Thursday, July 29, 2004

Alterman on 'Liberal'

I read Eric Alterman, but he always strikes me as a little 'out there'. Anyway, I was reading an article he wrote at Center for American Progress and this struck me:

[. . .]

Even so, it works. As Princeton professor Paul Starr notes, "The use of the vocabulary of treason is a measure of how thoroughly conservatives have transferred the passions of anticommunism into an internal war against those whom they think of as the enemies of American culture and values. And these were, as I recall from the 1960s, the same people who decried the loss of civility."
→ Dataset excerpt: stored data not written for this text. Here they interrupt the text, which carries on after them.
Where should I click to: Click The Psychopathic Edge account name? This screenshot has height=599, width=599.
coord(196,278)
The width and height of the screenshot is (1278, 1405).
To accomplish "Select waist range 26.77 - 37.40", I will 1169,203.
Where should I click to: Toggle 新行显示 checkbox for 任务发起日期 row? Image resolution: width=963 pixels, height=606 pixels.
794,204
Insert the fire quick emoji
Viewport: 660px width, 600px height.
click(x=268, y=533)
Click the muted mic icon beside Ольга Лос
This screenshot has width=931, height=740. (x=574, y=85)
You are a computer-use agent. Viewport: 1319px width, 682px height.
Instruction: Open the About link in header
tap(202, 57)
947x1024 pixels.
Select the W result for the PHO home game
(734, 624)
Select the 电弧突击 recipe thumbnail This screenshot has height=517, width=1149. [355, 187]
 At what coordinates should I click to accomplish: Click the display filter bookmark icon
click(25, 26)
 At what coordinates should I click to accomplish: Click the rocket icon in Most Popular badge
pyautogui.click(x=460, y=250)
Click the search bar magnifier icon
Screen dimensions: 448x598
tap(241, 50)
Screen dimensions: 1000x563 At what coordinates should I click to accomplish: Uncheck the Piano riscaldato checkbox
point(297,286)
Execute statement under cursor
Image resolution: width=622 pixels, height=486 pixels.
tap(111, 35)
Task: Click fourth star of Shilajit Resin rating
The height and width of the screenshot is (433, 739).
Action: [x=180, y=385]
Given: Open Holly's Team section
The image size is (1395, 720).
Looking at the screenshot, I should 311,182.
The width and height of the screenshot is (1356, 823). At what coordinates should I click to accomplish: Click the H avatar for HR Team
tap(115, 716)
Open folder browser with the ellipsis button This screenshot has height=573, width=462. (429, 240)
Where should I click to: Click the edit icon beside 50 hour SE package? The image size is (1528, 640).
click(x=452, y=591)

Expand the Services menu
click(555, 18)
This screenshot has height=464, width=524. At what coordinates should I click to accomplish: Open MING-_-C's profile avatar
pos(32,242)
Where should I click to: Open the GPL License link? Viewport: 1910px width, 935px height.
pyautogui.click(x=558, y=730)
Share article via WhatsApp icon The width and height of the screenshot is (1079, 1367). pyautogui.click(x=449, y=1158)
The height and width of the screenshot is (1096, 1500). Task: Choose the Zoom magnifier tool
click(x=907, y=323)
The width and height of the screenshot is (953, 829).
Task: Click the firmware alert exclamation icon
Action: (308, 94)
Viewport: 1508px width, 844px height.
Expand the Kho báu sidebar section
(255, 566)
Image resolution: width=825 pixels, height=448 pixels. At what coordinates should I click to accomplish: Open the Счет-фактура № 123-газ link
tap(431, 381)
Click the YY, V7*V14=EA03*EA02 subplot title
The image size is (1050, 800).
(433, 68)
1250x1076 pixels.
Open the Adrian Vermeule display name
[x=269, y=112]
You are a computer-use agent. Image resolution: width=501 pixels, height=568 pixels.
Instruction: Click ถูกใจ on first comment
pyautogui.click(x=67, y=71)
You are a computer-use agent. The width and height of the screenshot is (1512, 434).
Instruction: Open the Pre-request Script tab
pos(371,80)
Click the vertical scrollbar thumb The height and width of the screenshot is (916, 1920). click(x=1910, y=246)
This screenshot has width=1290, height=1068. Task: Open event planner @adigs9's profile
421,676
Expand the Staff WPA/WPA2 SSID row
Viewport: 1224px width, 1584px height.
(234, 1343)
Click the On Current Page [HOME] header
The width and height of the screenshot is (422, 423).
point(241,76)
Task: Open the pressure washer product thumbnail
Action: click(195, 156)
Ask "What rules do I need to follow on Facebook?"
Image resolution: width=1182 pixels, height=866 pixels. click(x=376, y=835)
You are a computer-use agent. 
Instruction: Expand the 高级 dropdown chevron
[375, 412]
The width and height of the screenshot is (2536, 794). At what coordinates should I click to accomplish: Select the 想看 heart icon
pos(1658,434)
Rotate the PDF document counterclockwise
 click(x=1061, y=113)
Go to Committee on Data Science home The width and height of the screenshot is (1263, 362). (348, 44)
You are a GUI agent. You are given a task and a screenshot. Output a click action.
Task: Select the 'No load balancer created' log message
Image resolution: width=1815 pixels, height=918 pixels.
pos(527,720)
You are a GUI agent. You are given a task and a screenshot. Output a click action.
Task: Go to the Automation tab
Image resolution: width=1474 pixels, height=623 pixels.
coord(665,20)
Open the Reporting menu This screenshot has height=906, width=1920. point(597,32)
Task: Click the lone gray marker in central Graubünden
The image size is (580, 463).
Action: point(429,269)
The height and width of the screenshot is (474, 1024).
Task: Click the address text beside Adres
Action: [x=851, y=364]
Given the rhetorical dominance of conservatives over the past several decades, one might be surprised to learn from a June Wall Street Journal analysis that "[The] proportion of Americans calling themselves "liberal" edged up to 21 percent in [ pollster Stan] Greenberg's May poll from 16 percent a month earlier. Self-identified "conservatives" dropped to 37 percent from 41 percent. And why not? One of the most honored guests here in Boston this week turns out to be none other than George McGovern. As he told a reporter from National Journal when queried about his apparently alien ideological affiliation "Every program that ever helped working people -- from rural electrification to Medicare -- was enacted by liberals over the opposition of conservatives. When people tell me they don't like liberals, I ask, 'Do you like Social Security? If so, then shut up!' "


Two thoughts. One, this is how Hitler got where he was, by having someone to blame, the Auslander and the Jews. The Right-wingnuts blame the liberals. I can't help thinking that if President Mein Kampf is reelected, they're gonna start rounding us up and 'relocating' us. Two, the poll results make me smile.